Data records:
========
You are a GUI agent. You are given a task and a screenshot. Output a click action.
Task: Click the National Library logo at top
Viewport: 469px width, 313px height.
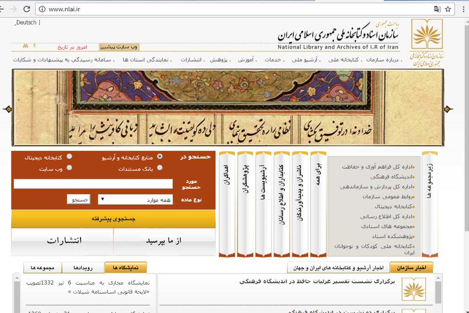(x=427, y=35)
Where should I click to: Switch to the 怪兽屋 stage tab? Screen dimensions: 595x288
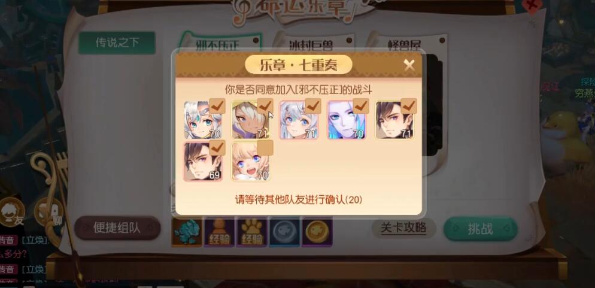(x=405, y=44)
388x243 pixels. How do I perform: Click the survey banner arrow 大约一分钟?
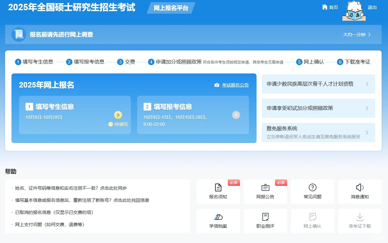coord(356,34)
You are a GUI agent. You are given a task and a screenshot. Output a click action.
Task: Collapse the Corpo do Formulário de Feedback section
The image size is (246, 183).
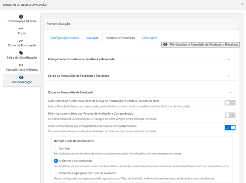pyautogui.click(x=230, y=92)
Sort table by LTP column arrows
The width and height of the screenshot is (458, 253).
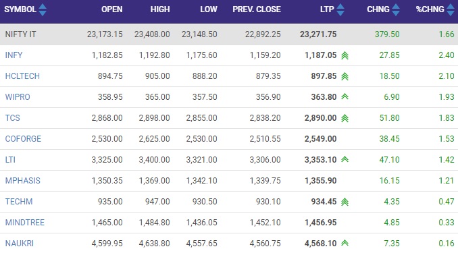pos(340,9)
========
Task details: Give every record again word for word, pictures excluded.

Solution for this task:
You are a GUI agent. You are given a task and a screenshot. Output a click action.
Task: Click the National Library logo at top
Viewport: 469px width, 313px height.
(x=427, y=35)
Where should I click to: Switch to the 怪兽屋 stage tab? Screen dimensions: 595x288
(x=405, y=44)
388x243 pixels. How do I perform: Click the survey banner arrow 大约一分钟?
coord(356,34)
You are a GUI agent. You are given a task and a screenshot. Output a click action.
Task: Collapse the Corpo do Formulário de Feedback section
The image size is (246, 183).
pyautogui.click(x=230, y=92)
Sort table by LTP column arrows
The width and height of the screenshot is (458, 253).
pos(340,9)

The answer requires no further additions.